• [REQUIRED ACTION 1] From the pathology overview, transcribe the passage that begins at the words "General pathology, also" and ends after the words "a chronic condition.".
• [REQUIRED ACTION 2] In the pathology overview, recast the paragraph beginning "The vast majority of cancer diagnoses" as a short bulleted list that retains its main facts.

• [EXCERPT PROVIDED]
※
What is Pathology?
Pathology is the study and diagnosis of disease through examination of organs, tissues, bodily fluids, and whole bodies (autopsies). Pathology also encompasses the related scientific study of disease processes, called general pathology. Medical pathology is divided into two main branches, anatomical pathology and clinical pathology.
General pathology, also called investigative pathology, experimental pathology, or theoretical pathology, is a broad and complex scientific field which seeks to understand the mechanisms of injury to cells and tissues, as well as the body’s means of responding to and repairing injury.
Areas of study include cellular adaptation to injury, necrosis, inflammation, wound healing, and neoplasia. It forms the foundation of pathology, the application of this knowledge to diagnose diseases in humans and animals.
The term ”general pathology” is also used to describe the practice of both anatomical and clinical pathology.
Pathologists are doctors who diagnose and characterize disease in living patients by examining biopsies or bodily fluids. In addition, pathologists interpret medical laboratory tests to help prevent illness or monitor a chronic condition.
The vast majority of cancer diagnoses are made by pathologists. Pathologists examine tissue biopsies to determine if they are benign or cancerous. Some pathologists specialize in genetic testing that can, for example, determine the most appropriate treatment for particular types of cancer.
In addition, a pathologist analyzes blood samples from a patient’s annual physical and alerts their primary care physician to any changes in their health early, when successful treatment is most likely. Pathologists also review results of tests ordered or performed by specialists, such as blood tests ordered by a cardiologist, a biopsy of a skin lesion removed by a dermatologist, or a Pap test performed by a gynecologist, to detect abnormalities.
※
• [GIVEN INFORMATION]

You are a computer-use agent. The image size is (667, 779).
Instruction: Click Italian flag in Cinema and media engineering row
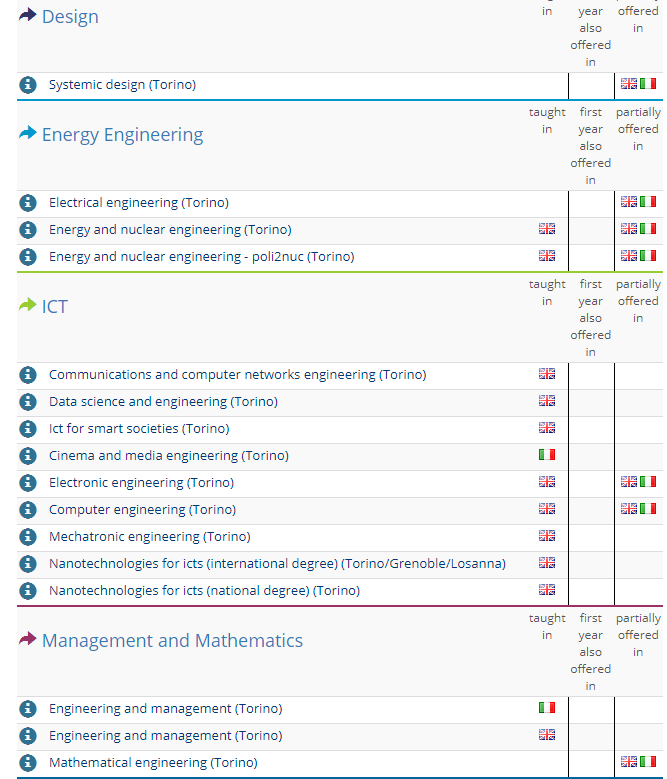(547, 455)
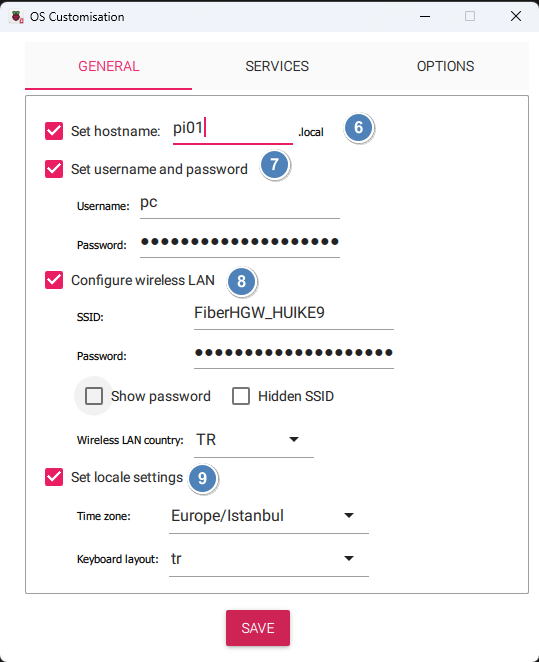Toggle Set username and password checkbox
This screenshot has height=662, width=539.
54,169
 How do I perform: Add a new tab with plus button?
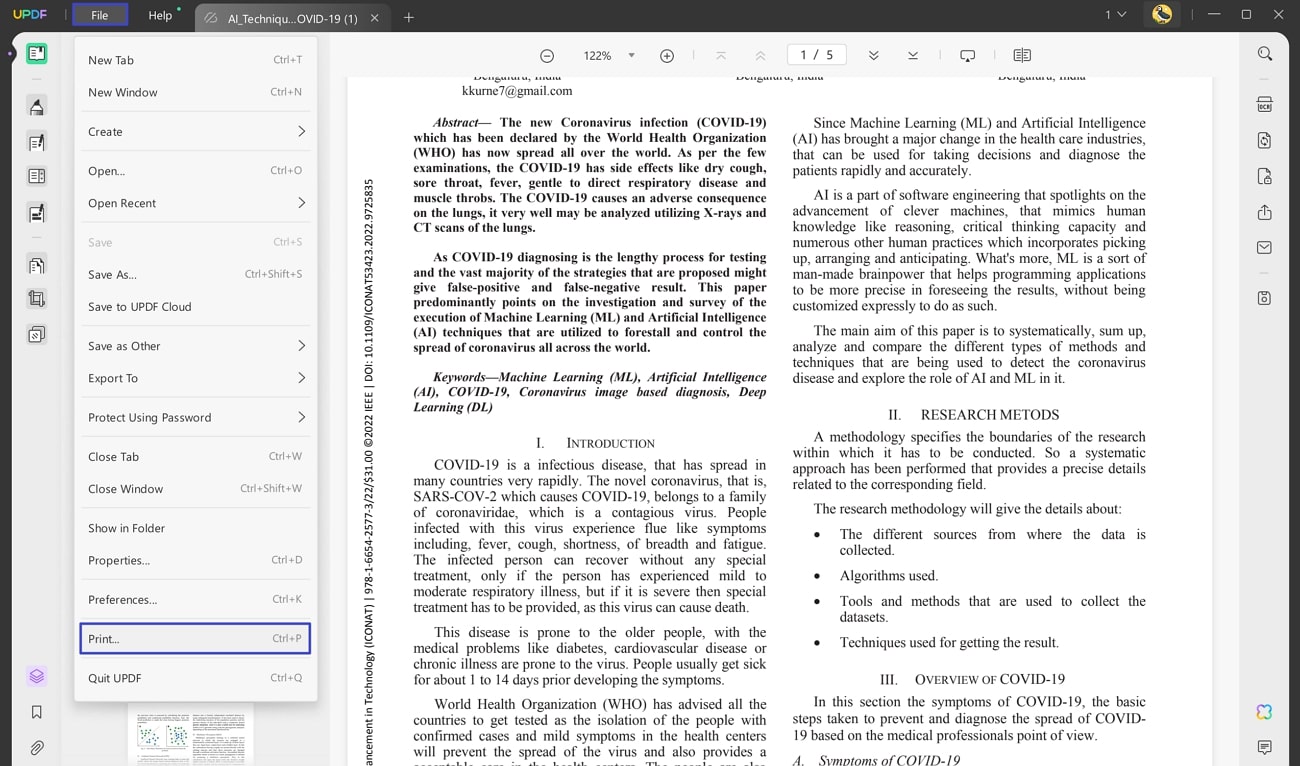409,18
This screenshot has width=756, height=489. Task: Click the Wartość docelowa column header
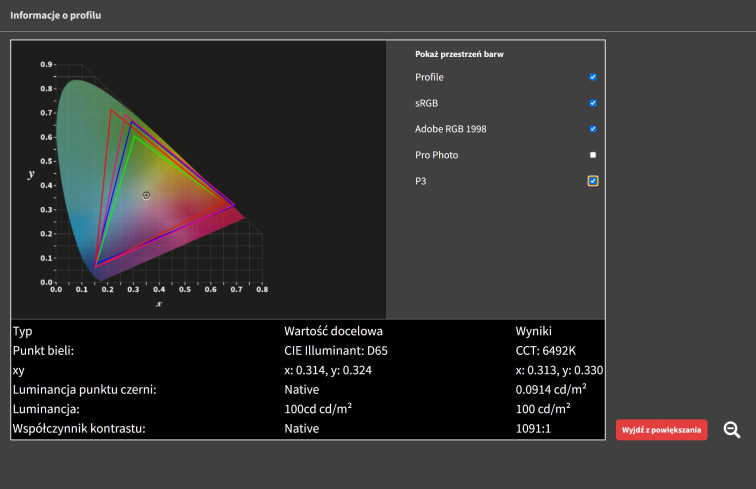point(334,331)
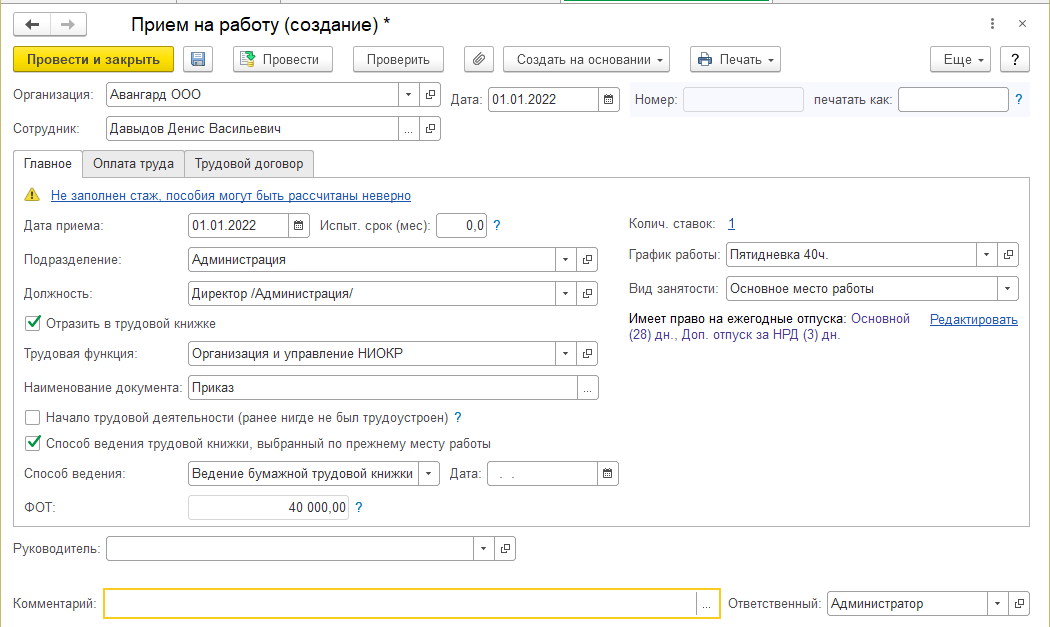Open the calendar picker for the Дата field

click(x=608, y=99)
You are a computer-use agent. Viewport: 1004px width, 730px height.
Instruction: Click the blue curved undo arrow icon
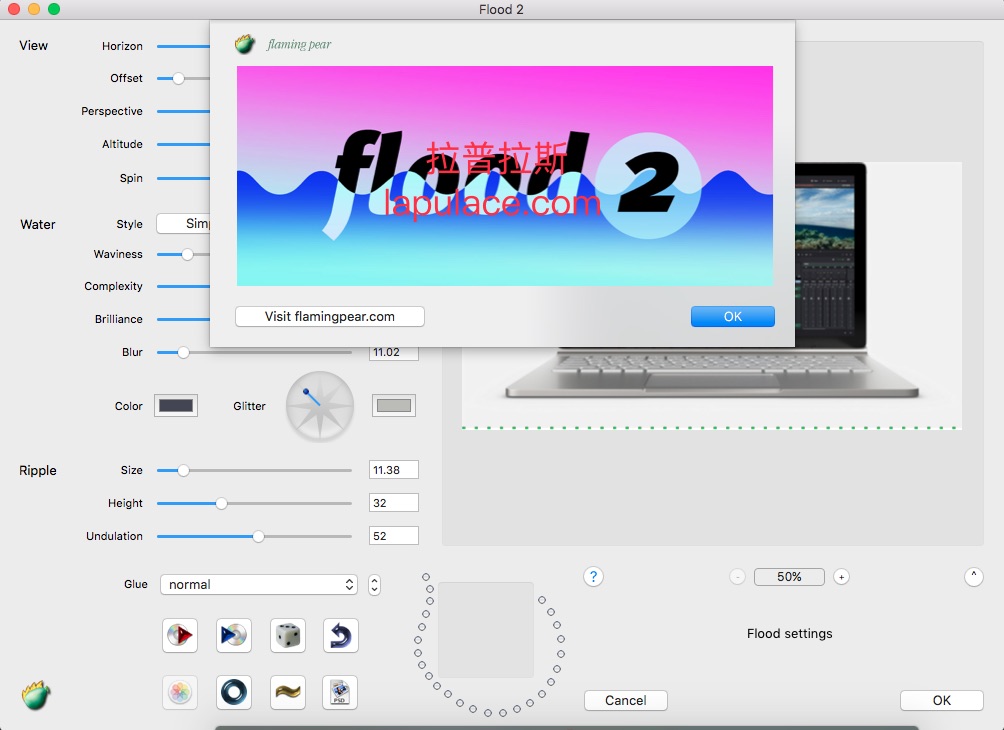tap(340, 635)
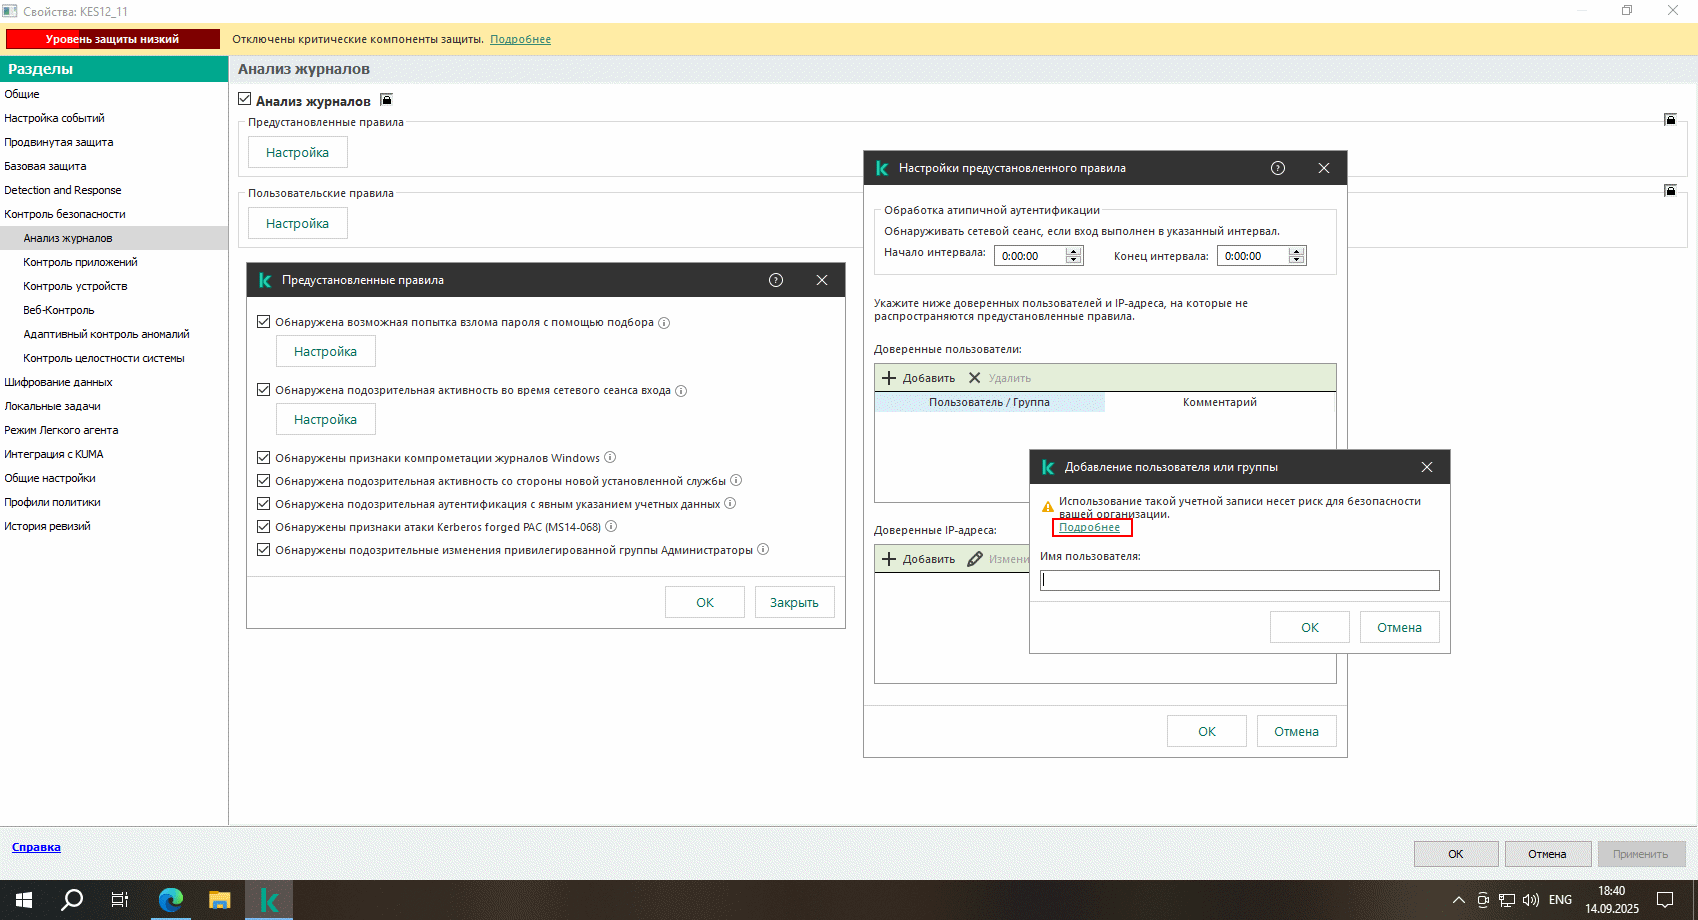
※
• [EXPECTED ANSWER 1]
General pathology, also called investigative pathology, experimental pathology, or theoretical pathology, is a broad and complex scientific field which seeks to understand the mechanisms of injury to cells and tissues, as well as the body’s means of responding to and repairing injury.
Areas of study include cellular adaptation to injury, necrosis, inflammation, wound healing, and neoplasia. It forms the foundation of pathology, the application of this knowledge to diagnose diseases in humans and animals.
The term ”general pathology” is also used to describe the practice of both anatomical and clinical pathology.
Pathologists are doctors who diagnose and characterize disease in living patients by examining biopsies or bodily fluids. In addition, pathologists interpret medical laboratory tests to help prevent illness or monitor a chronic condition.

• [EXPECTED ANSWER 2]
- Pathologists make the vast majority of cancer diagnoses.
- They examine tissue biopsies to determine whether they are benign or cancerous.
- Some pathologists specialize in genetic testing, which can, for example, determine the most appropriate treatment for particular types of cancer.